Data lines.
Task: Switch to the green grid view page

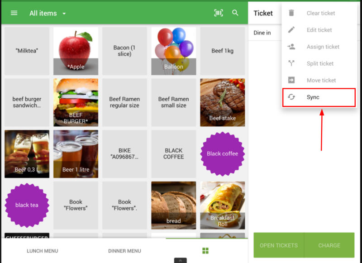Action: [x=205, y=251]
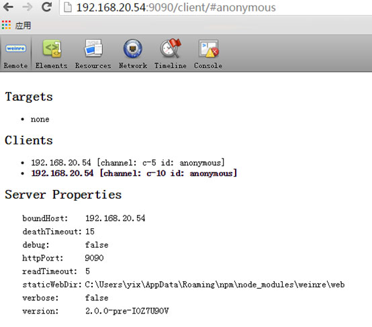Reload the page with refresh icon
Viewport: 372px width, 327px height.
pos(46,7)
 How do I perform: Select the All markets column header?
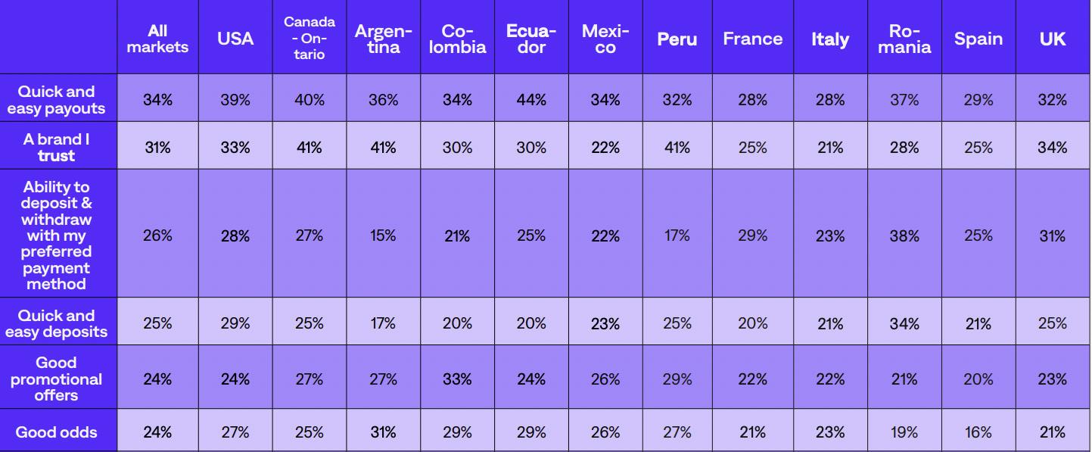pyautogui.click(x=157, y=39)
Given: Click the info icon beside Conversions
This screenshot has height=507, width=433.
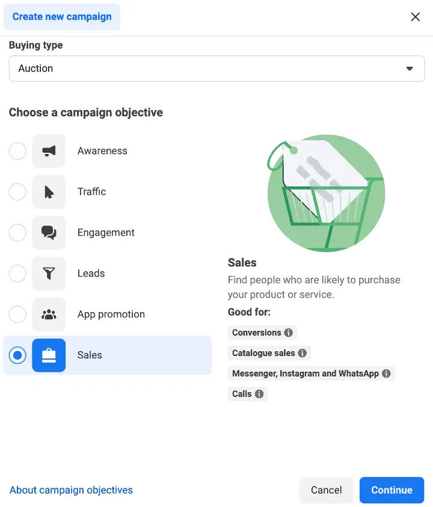Looking at the screenshot, I should coord(289,333).
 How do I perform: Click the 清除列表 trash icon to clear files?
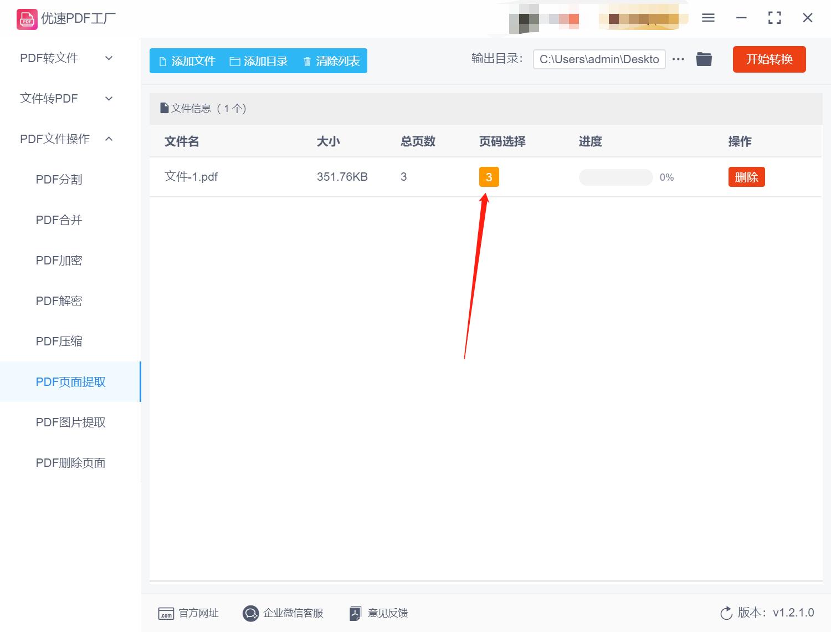click(x=308, y=61)
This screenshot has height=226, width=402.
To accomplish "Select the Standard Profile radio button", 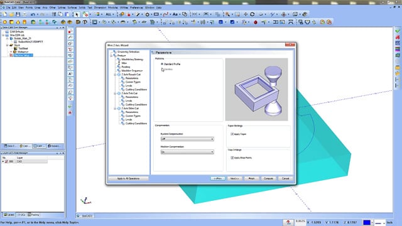I will coord(162,64).
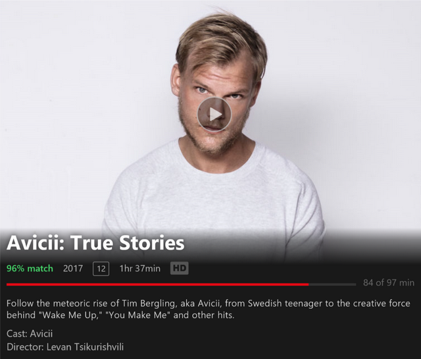Open cast member Avicii link

click(x=41, y=334)
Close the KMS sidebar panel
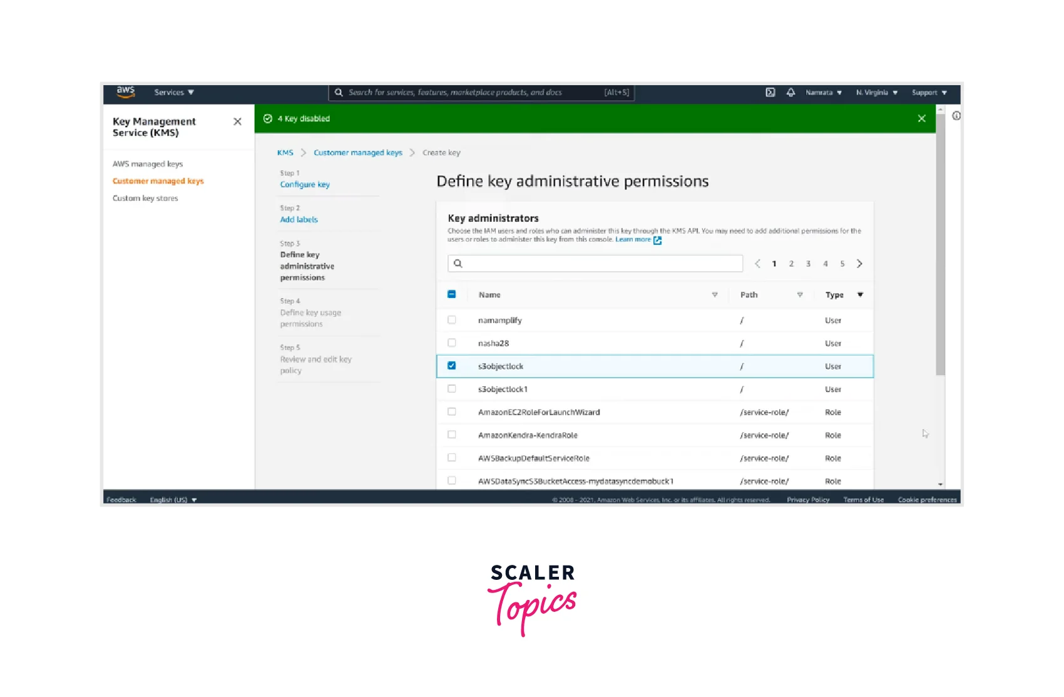The image size is (1064, 697). point(237,121)
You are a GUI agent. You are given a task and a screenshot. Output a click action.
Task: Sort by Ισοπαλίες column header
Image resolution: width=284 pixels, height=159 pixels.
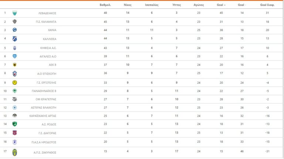(x=152, y=5)
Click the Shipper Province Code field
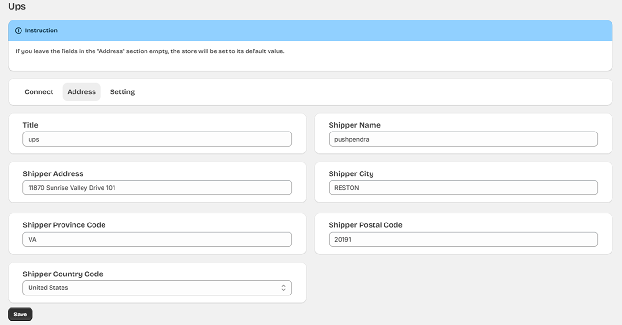Viewport: 622px width, 325px height. (x=157, y=239)
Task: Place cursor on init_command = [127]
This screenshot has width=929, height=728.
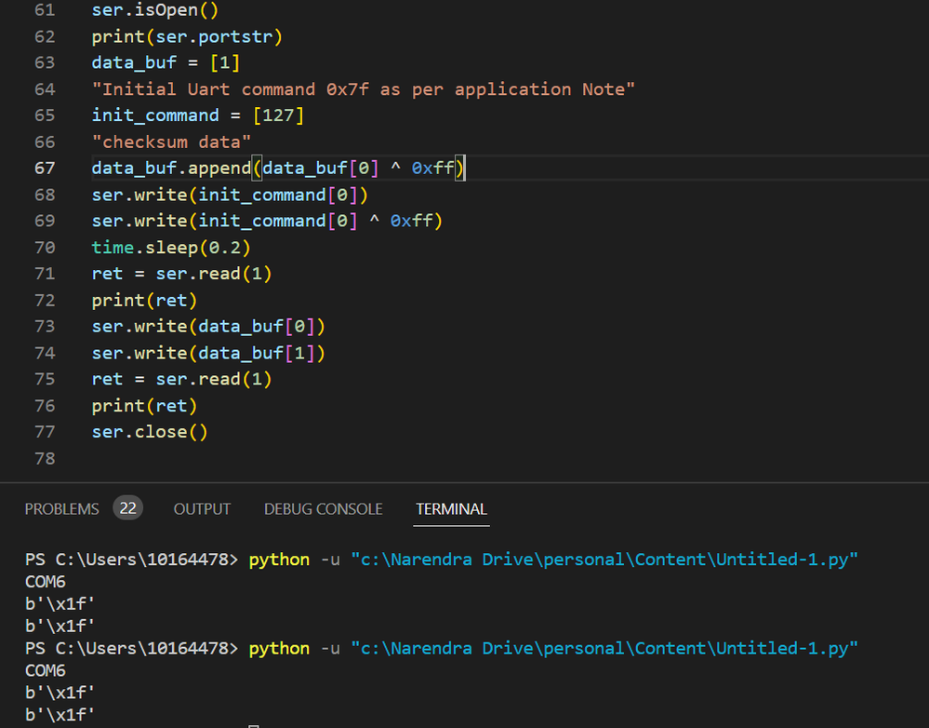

Exercise goal. Output as a JSON array of strings, one per line, the listing from the line containing "You are a GUI" through the end of the listing, inclusive, omitting blank lines and pictures.

The output.
[
  "You are a GUI agent. You are given a task and a screenshot. Output a click action.",
  "Task: Sort by Ισοπαλίες column header",
  "Image resolution: width=284 pixels, height=159 pixels.",
  "(x=152, y=5)",
  "Click the Shipper Province Code field",
  "Viewport: 622px width, 325px height. (x=157, y=239)",
  "Task: Place cursor on init_command = [127]",
  "This screenshot has width=929, height=728."
]